EXTRACTED DATA
··········

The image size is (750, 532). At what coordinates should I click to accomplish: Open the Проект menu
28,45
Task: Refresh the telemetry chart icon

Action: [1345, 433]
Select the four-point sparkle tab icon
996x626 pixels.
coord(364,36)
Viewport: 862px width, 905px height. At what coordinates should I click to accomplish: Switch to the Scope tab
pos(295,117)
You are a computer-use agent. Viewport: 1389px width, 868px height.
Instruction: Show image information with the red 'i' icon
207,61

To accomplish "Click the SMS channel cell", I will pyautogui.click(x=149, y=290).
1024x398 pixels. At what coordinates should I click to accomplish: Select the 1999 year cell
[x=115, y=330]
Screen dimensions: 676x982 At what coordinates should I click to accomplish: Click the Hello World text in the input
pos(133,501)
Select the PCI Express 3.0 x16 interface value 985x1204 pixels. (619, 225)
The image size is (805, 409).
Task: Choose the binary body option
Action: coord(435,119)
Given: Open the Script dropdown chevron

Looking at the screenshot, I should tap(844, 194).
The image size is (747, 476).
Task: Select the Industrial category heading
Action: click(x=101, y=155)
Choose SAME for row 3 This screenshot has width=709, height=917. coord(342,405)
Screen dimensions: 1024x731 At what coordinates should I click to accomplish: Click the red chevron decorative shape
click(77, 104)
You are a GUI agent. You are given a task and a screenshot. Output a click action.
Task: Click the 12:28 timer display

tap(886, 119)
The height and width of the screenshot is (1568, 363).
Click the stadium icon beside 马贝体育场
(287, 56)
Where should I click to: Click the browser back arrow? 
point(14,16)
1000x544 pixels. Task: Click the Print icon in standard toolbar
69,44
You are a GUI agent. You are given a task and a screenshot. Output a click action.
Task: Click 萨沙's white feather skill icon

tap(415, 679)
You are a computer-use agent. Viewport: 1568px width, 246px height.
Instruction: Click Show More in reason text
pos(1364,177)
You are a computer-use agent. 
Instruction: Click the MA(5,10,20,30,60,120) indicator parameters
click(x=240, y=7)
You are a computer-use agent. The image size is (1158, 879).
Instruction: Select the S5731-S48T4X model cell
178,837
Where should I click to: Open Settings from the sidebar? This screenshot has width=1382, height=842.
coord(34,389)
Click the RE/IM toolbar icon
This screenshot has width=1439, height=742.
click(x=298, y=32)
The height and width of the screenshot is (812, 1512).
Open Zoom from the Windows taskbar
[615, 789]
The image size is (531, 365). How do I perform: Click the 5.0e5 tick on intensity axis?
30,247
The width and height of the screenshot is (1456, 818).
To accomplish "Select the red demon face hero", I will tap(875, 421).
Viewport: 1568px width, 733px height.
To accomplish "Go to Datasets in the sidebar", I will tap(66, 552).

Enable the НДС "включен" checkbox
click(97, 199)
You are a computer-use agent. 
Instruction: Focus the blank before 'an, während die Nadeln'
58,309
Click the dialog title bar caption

··········

TASK OBJECTIVE
Determine how many lines in the records include the string "agent". Only that number should be given.

ANSWER TO THIS EXERCISE
7